--- Provided passage Enclosed Below ---
Skip to content

Architecture

This file explains

  • Implementation
  • Technology choices & justification

Config Files

Language: - JSON

Implementation

  • Contains

    • Features
    • Labelling logic
    • ML model settings
    • Execution settings
    • Training tickers
    • Live trading tickers
    • Acts as a Single Source of Truth (SSOT)

    • Preventing feature misalignment

    • Keeping every service uniform
    • All services when called by the user should be given the same file

Justification:

  • Universally Recognized and is supported well in Python and Go
  • Why not YAML?
    • YAML is loosely type compared to JSON
    • JSONs are easier to parse in Python and Go

Drawbacks

  • Cannot comment in JSON files to take notes
    • Could create a section not found in config/demo.json
    • The program will never read additional sections added by the user outside of required sections

ML Training Pipeline (V4)

Language: - Python

Technologies:

  • Pandas
  • NumPy
  • Scikit-learn
  • TA-lib
  • Rich

External API(s): - YFinance

Implementation

  • Reads features, labelling logic, and ML settings
  • Constructs a Pandas DataFrame using config file settings
  • Trains and dumps the model

Justification

  • Python
    • Mature ecosystem for Data and ML libraries
  • Pandas
    • More intuitive to use than 2D NumPy arrays
    • Although slower than NumPy, runtime speed at training time is not critical
  • Rich
    • Used for improved UX on the CLI
  • TA-lib
    • Mature library to compute technical indicators
    • Why write these methods again from scratch if this supports >150 technicals?
  • Scikit-learn
    • Offers a wide selection of models to users
    • Builds upon the modularity and flexibility of the platform
  • YFinance
    • Returns back as DataFrames for historical stock data
    • Reduces extra code for DataFrame conversions

Drawbacks

  • YFinance
    • The lowest period of data we can get back is 1 minute
    • Meaning all ML models at the minimum can only be trained on 1 minute data
    • This puts an implied floor of 60 second cycles for the execution engine since
    • More frequent predictions made below 60 seconds leads to potentially degraded performance

Backtesting (V1)
--- End of Enclosed Provided passage ---
--- Provided information Enclosed Below ---
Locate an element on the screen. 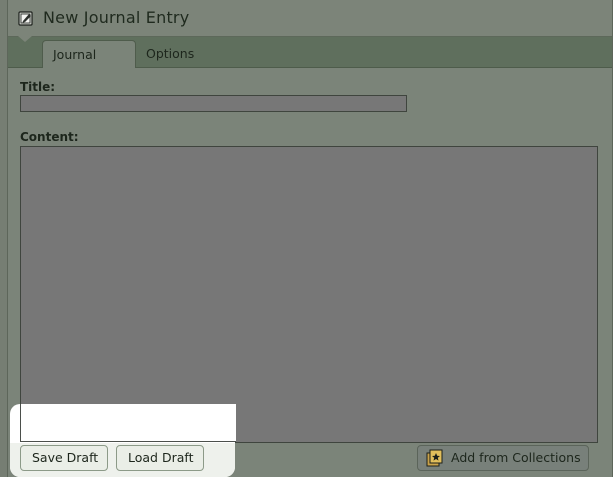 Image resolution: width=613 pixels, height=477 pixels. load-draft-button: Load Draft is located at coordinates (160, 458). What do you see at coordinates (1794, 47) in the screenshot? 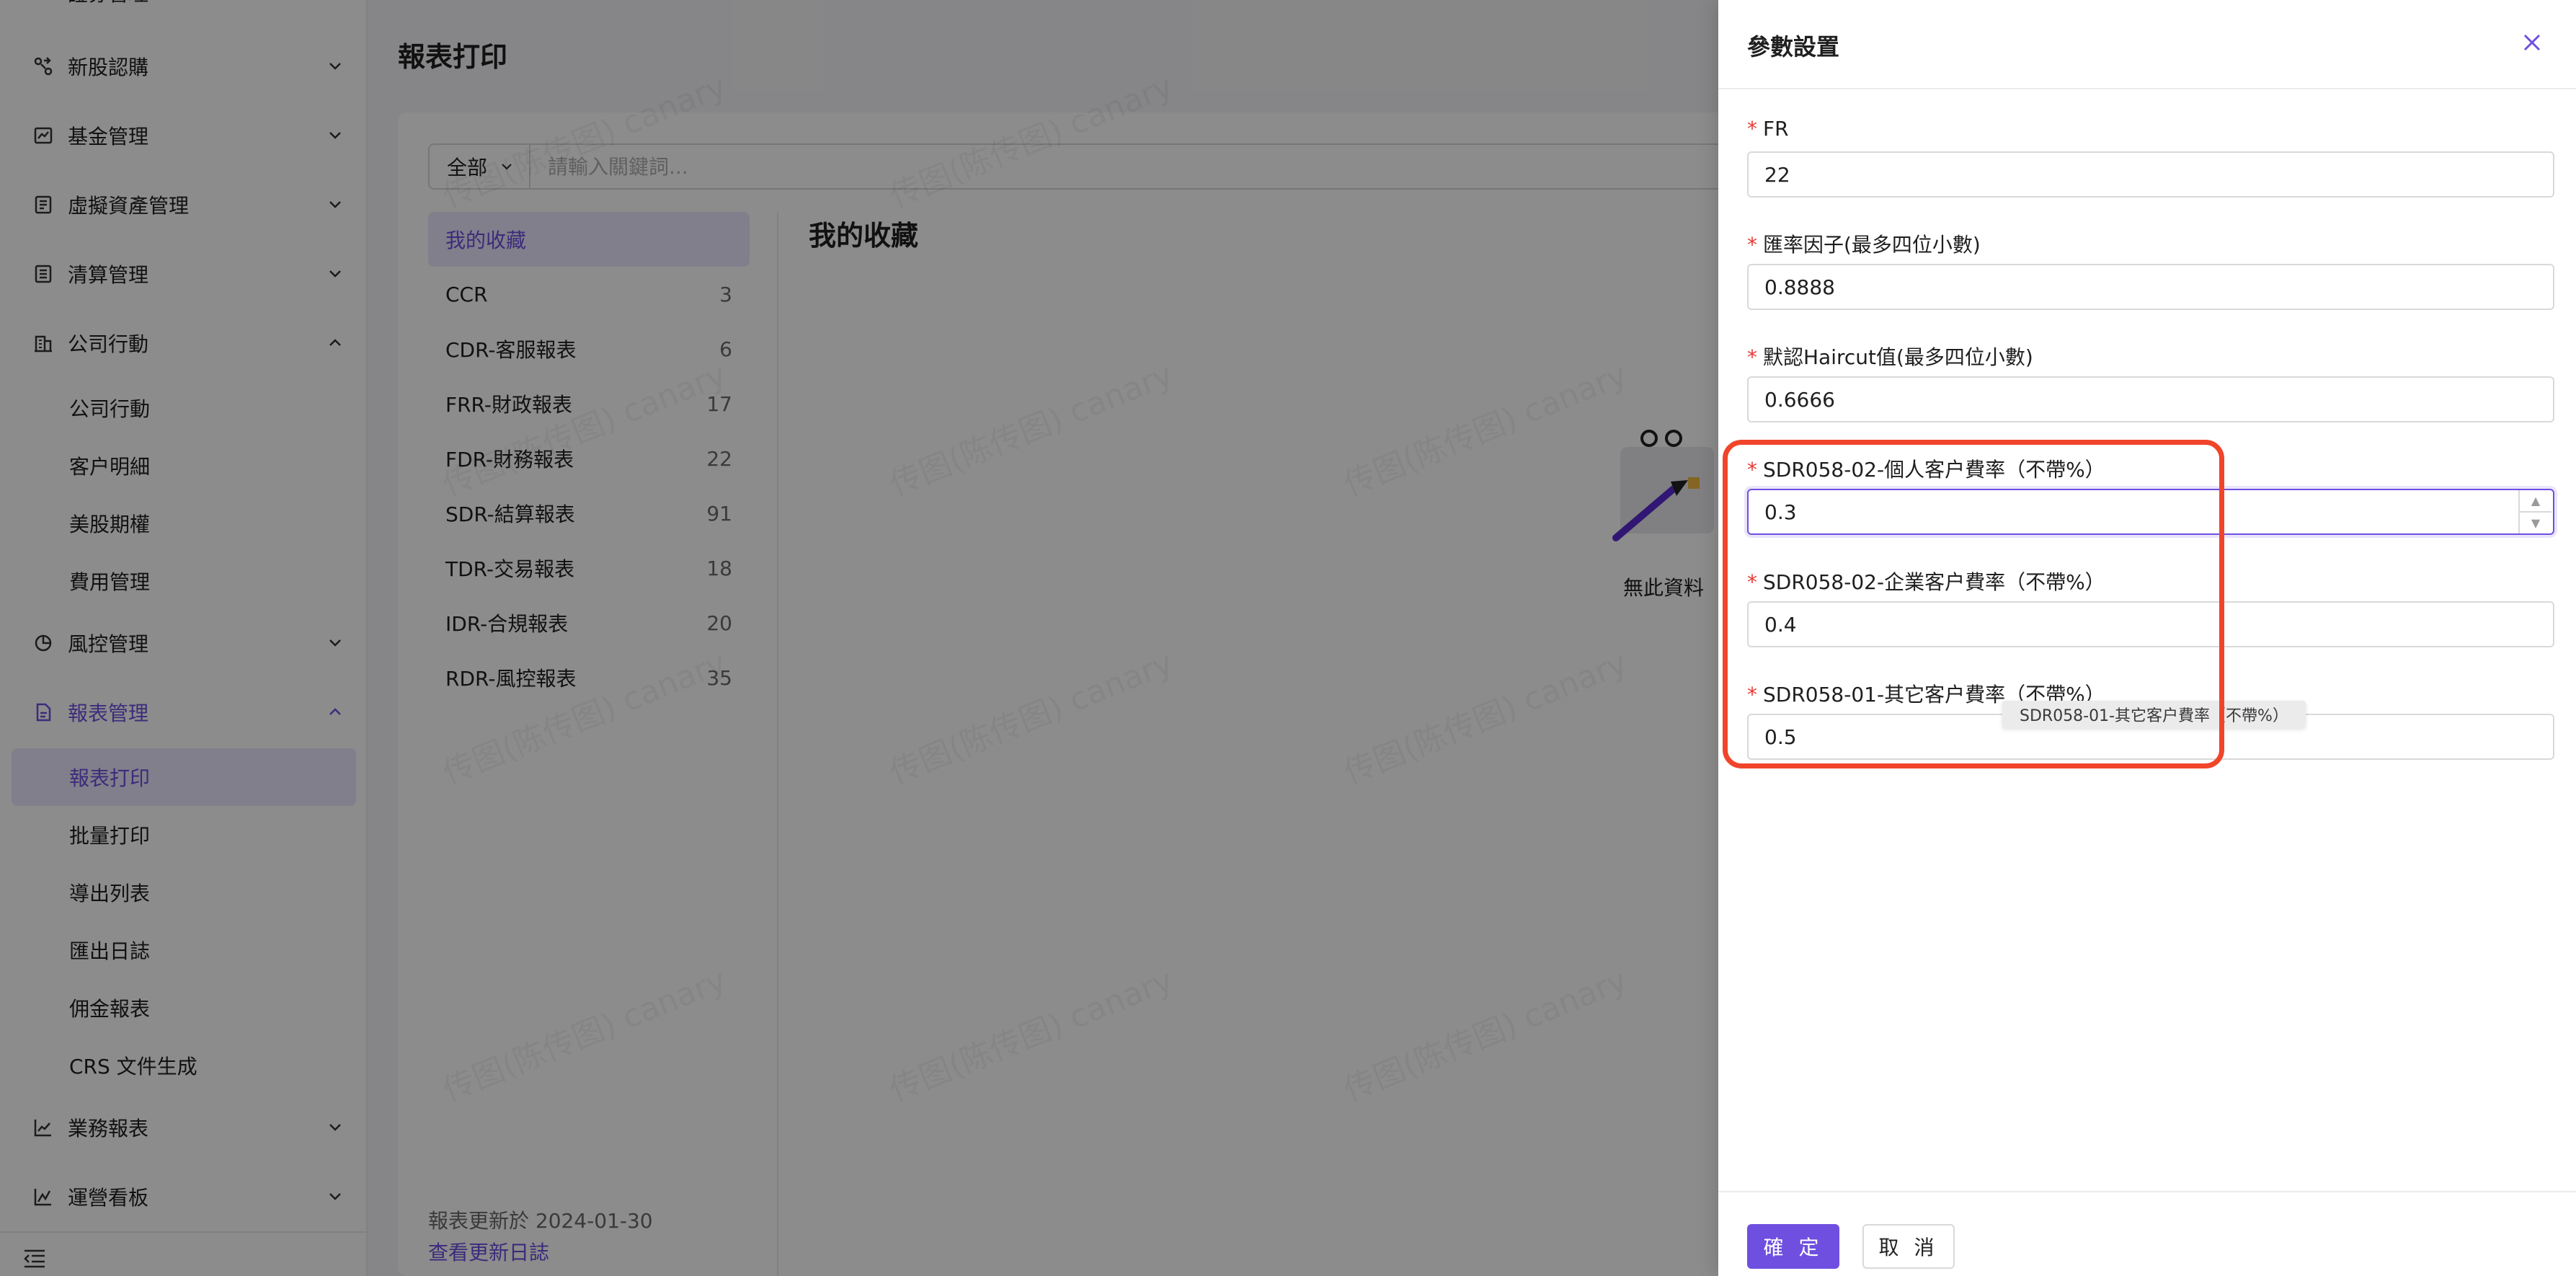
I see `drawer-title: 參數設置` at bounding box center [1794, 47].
--- End of Enclosed Provided information ---
--- Provided information Enclosed Below ---
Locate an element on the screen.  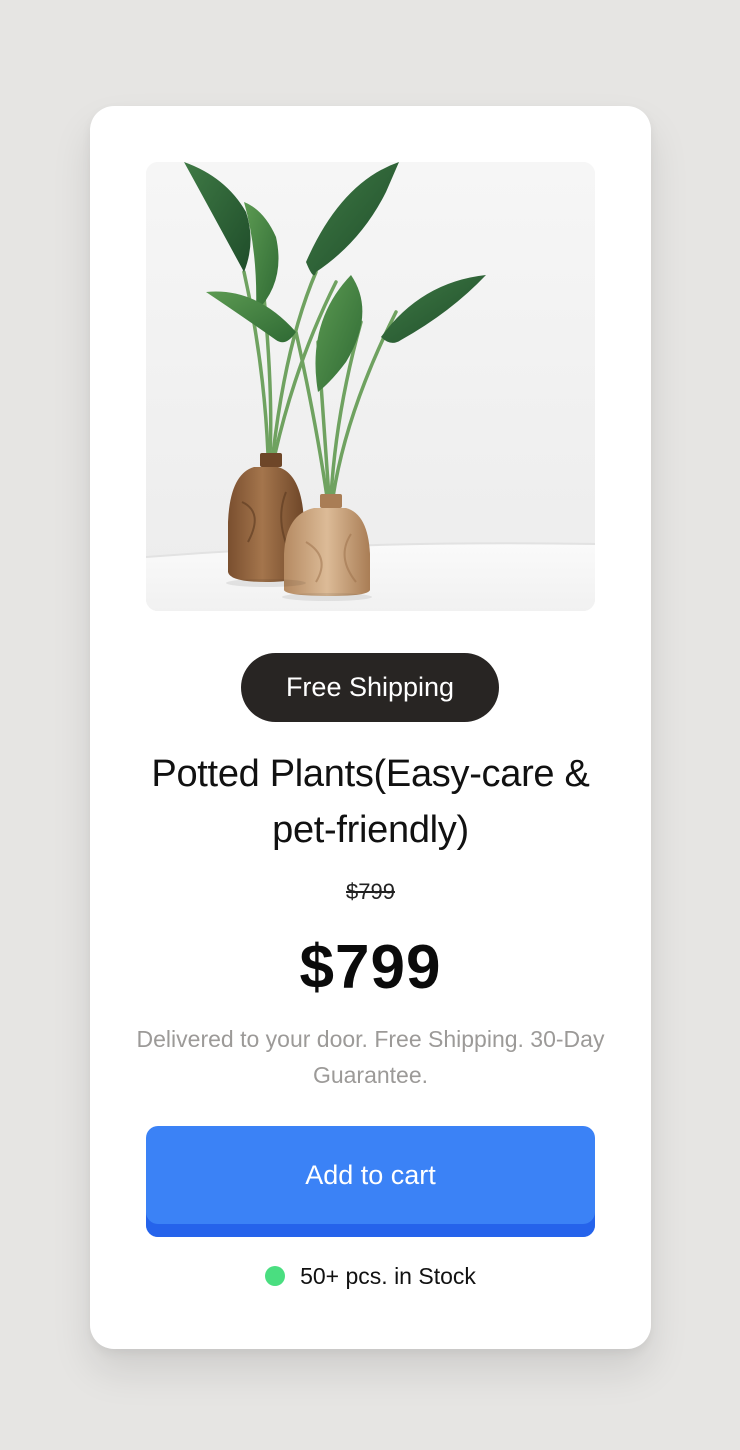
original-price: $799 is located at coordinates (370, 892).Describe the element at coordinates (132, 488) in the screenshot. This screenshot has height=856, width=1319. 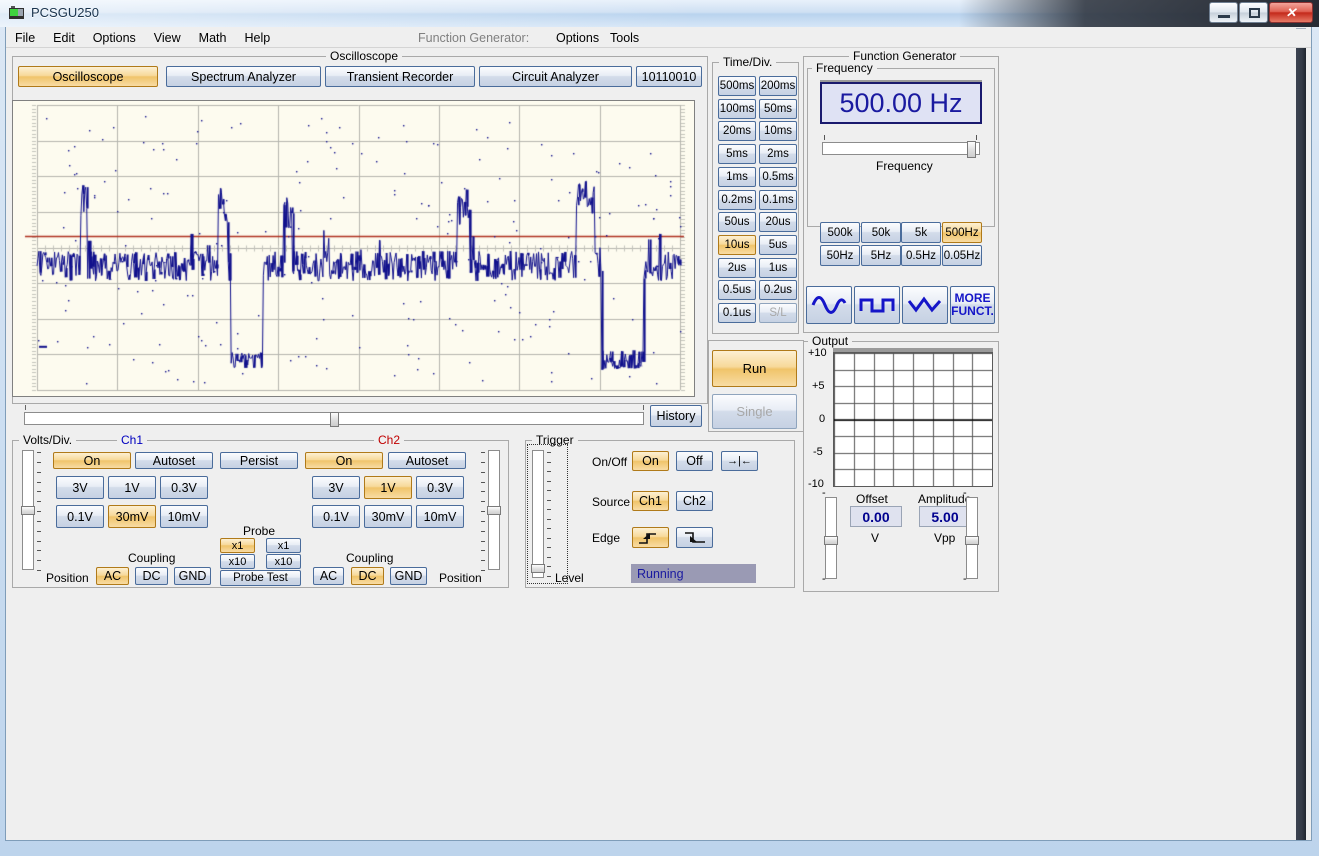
--- End of Enclosed Provided information ---
--- Provided information Enclosed Below ---
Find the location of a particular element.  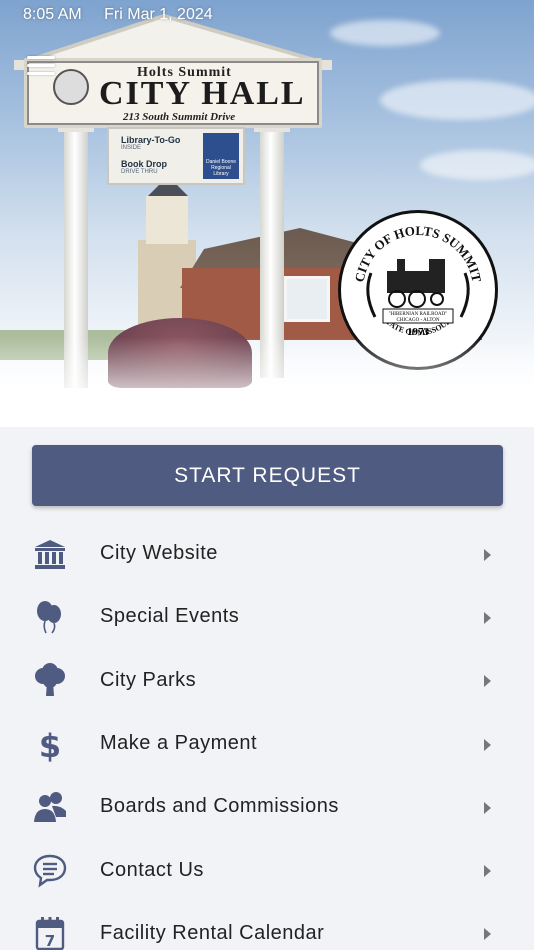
--- End of Enclosed Provided information ---
Exercise set →
A - Answer these from the architecture page, one line each:
(i) Which file format does the page say it chose not to use for the config files?
(ii) Which external API does the ML training pipeline use?
(iii) What is the lowest period of data that API can return?
B - Reproduce the architecture page verbatim from "Language: - JSON" to "of Truth (SSOT)".

Answers to this exercise →
A -
(i) YAML
(ii) YFinance
(iii) 1 minute

B -
Language: - JSON

Implementation

  • Contains

    • Features
    • Labelling logic
    • ML model settings
    • Execution settings
    • Training tickers
    • Live trading tickers
    • Acts as a Single Source of Truth (SSOT)